Estuve a punto de vomitar, cuando a la cuarta vez, me sumergieron en el wáter y


sentí que su contenido, ingresaba a mi estómago y mis pulmones. Volví a perder el
conocimiento.

Al cuarto día, me despertaron a patadas y me desnudaron para llevarme a un cuarto


grande. Ahí ya no me pegaron, pero me hicieron ver cuando torturaban a los, según ellos,
terroristas.

Los desnudaban. Les amarraban una soga a los testículos y los colgaban. Había
llorado tanto que me había quedado sin lágrimas; pero fuerte fue el impacto al ver que
rompían botellas de vidrio y se las metían en el ano.

El día cinco, dijeron que me van a dar chocolate.

Esos días yo no comía más que el pan que un policía humano me llevaba, relleno con
cacas de rata. Yo me sentí alegre, porque en un principio pensé que esto ya estaba terminando
y que realmente me iban a dar comida; pero no.

Me vendaron y esposaron y me dieron el famoso chocolate, que no era otra cosa que
agua y jabón. Me sumergieron muchas veces en esa tina.
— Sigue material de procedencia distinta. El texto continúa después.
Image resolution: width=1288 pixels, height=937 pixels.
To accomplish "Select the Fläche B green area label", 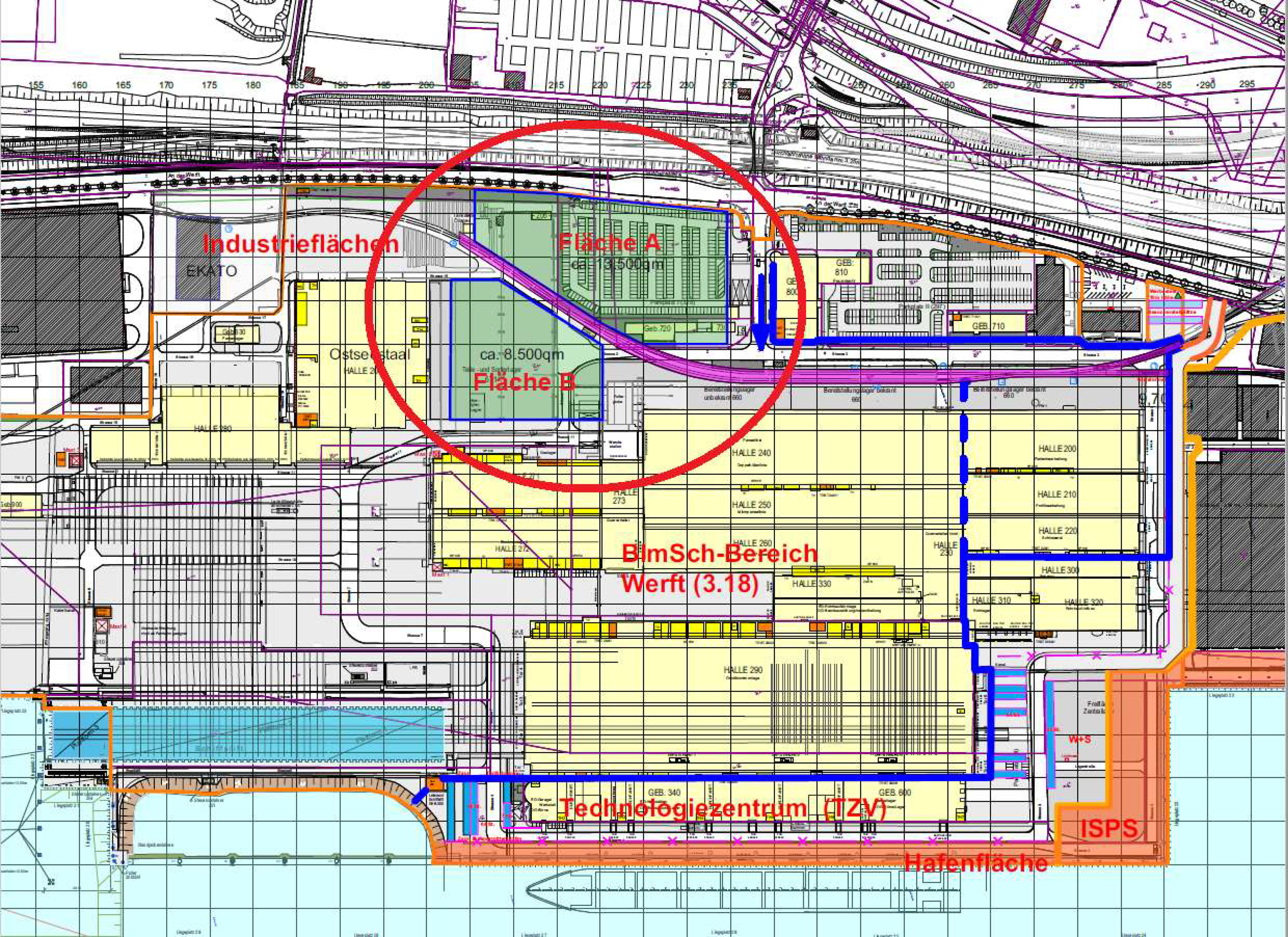I will 524,382.
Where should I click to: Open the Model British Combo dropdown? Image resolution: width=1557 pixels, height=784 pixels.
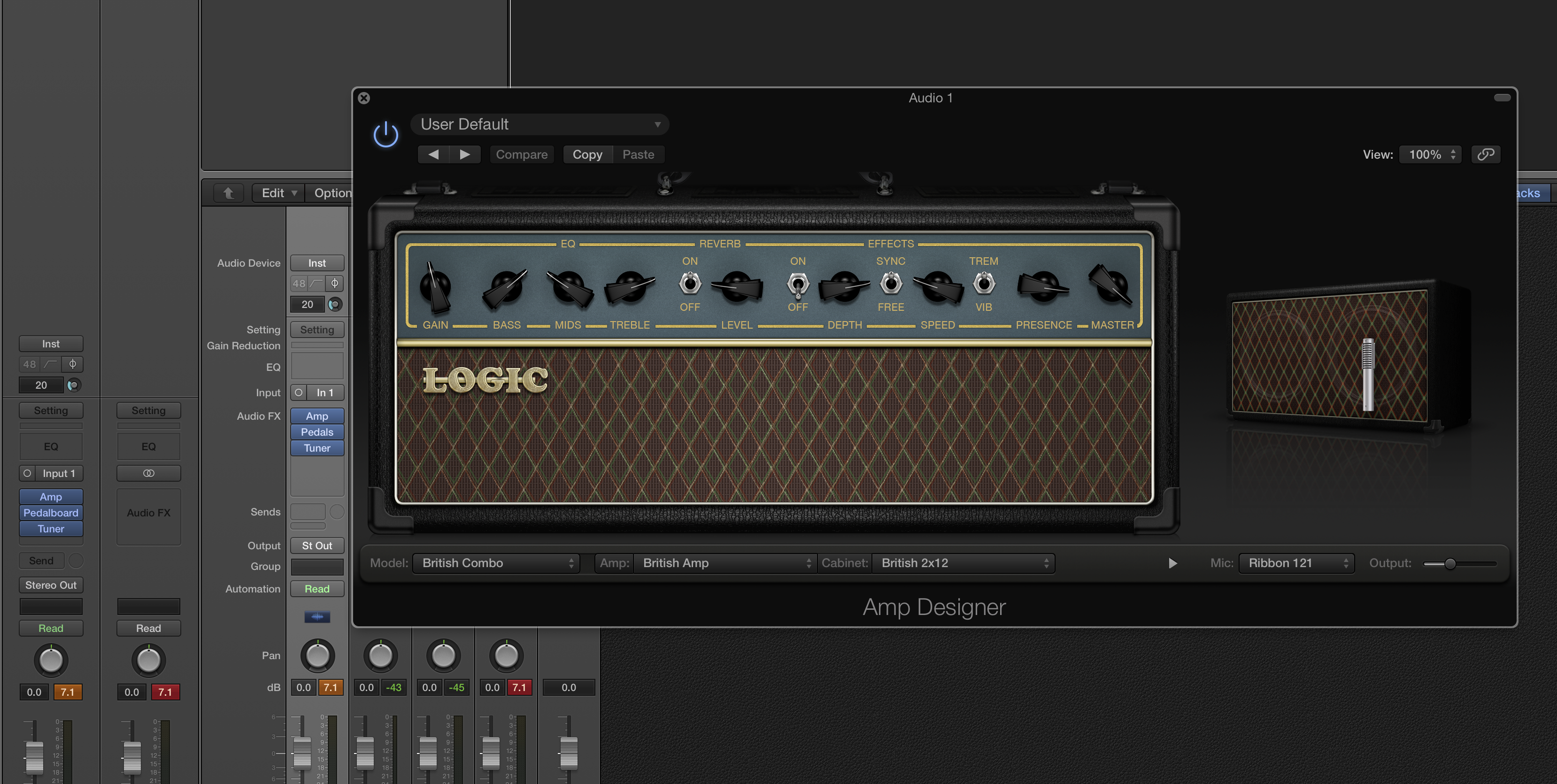(x=497, y=563)

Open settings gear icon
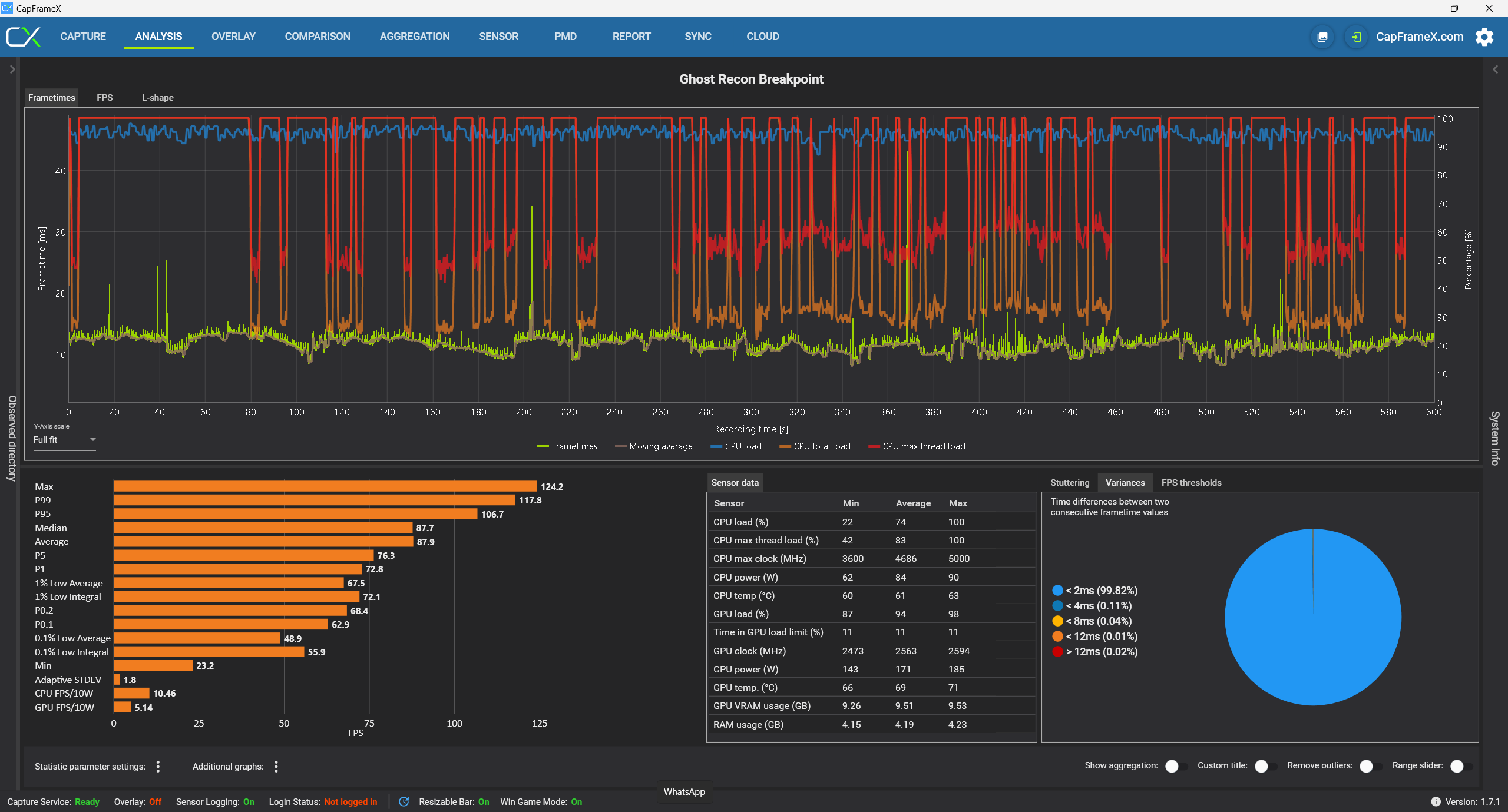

—¿Dónde está tu presidente Gonzalo? ¿Lo conoces?

—Yo no sé nada—, les decía y volvían a sumergirme, cada vez por más tiempo.
El día seis, las torturas se hacen aún más fuertes. A las seis de la mañana me
desnudaron y me colgaron en un arco de futbol, con las manos a la espalda. Recuerdo que se
llegó la noche, amaneció y me desmayé. Desperté al otro día, de noche. No puedo describir el
inmenso dolor que sentía, porque ya pasó.

El día ocho, se repitió esta tortura; volvieron al colgarme del arco, pero esta vez me
pusieron electricidad en mis pezones y talones. No se detuvieron hasta verme desmayada.
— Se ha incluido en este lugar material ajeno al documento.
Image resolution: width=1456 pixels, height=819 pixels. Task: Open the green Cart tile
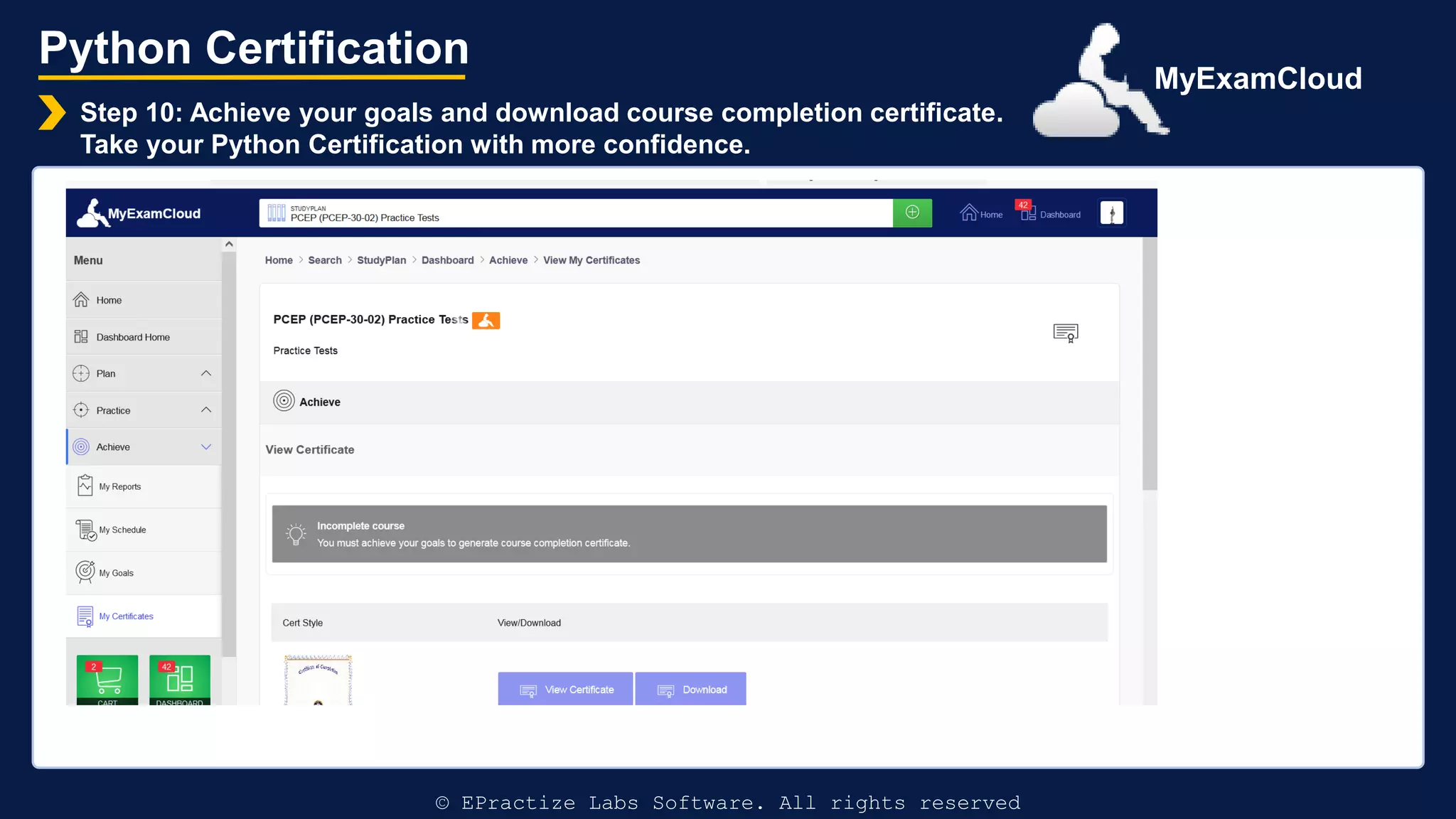tap(107, 680)
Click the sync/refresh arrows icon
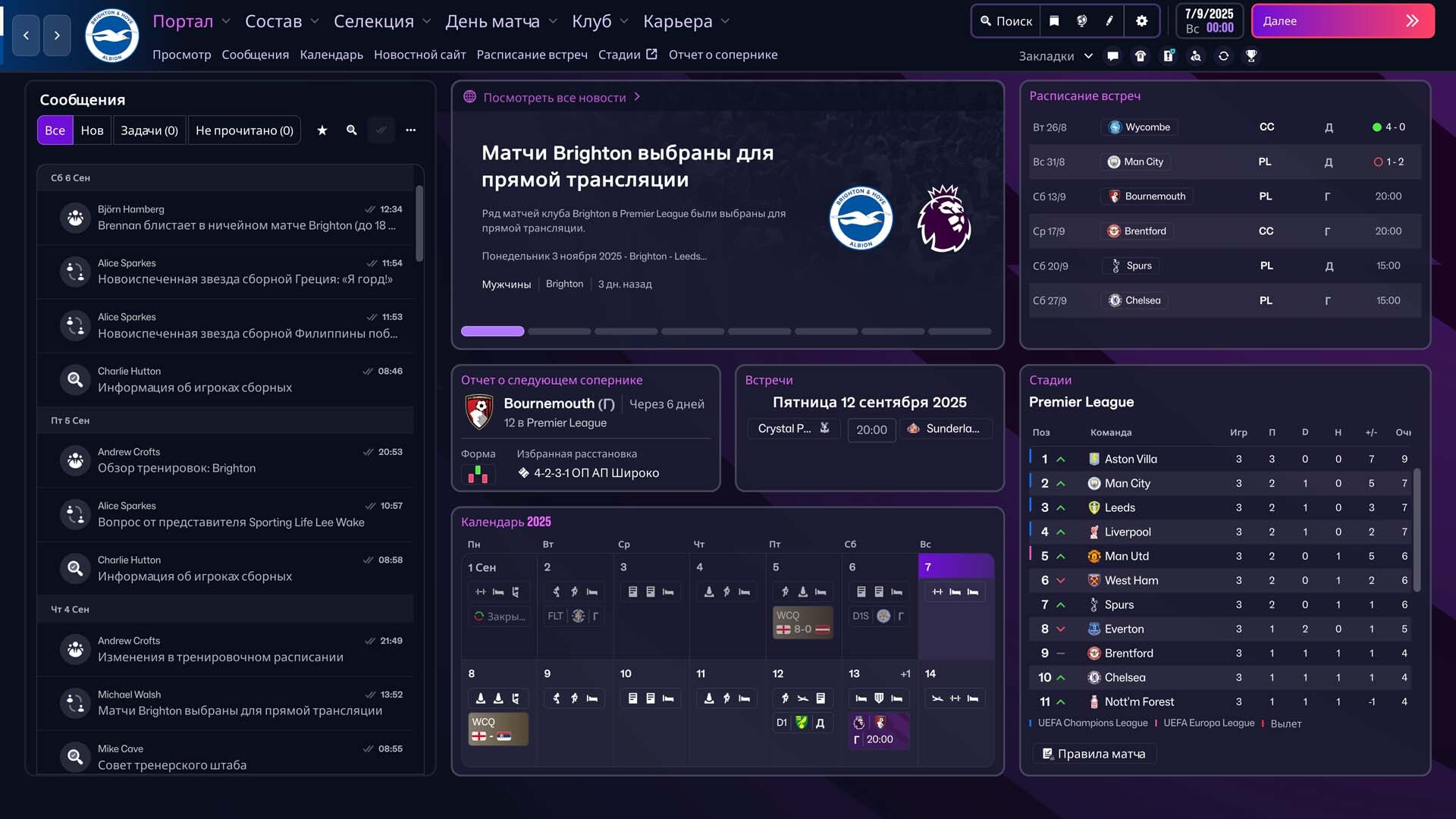The height and width of the screenshot is (819, 1456). (x=1224, y=55)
Me desperté en la sanidad de la policía. Me habían hecho un legrado. Habían sacado


a mi bebé y me lo mostraron en una bacinica:

—Mira, tu hijo iba a ser varón. Un perro menos.

Al darme de alta y retornar a la cárcel, me recibieron con golpes y me puyaron con


pequeñas chavetas.

Me mandaron a pabellón, junto con los presos políticos, quienes me curaron y me


compartieron abrigo y alimento.

***

Recorrí casi todas las cárceles del Perú. A mi abogado lo encarcelaron por haber asumido mi
defensa. A mi esposo ni a mi familia pude verlos durante muchos años.

En el penal sufrí mucho. Nos cortaban la luz, para evitar que estudiemos. En una
botellita de medio litro, nos daban agua para tomar y bañarnos. A veces nos daban pescado
con agallas y pan con vidrio. Recibí el maltrato policial, pues ahí dentro no existen las leyes ni
derechos. Conviví con el frío que veintitrés horas y media me brindaba una pequeña celda de
dos por tres metros.

En julio del 2003 me declaran inocente. Me absolvieron por falta de pruebas.

Mi familia había vendido casi todos sus bienes para hacer justicia y recuperar mi
libertad, porque aprovechándose de mi situación, abogados, jueces y fiscales se lucraron.

Cuando abrieron la puerta del INPE, mi familia esperaba afuera; pero ya no estaba mi
madre. Ella había muerto.

Un abrazo fuerte selló el reencuentro. Sonia, cubría su calvicie con su gorrito de lana.
Ya en libertad, una nueva lucha contra el cáncer generalizado empezaba.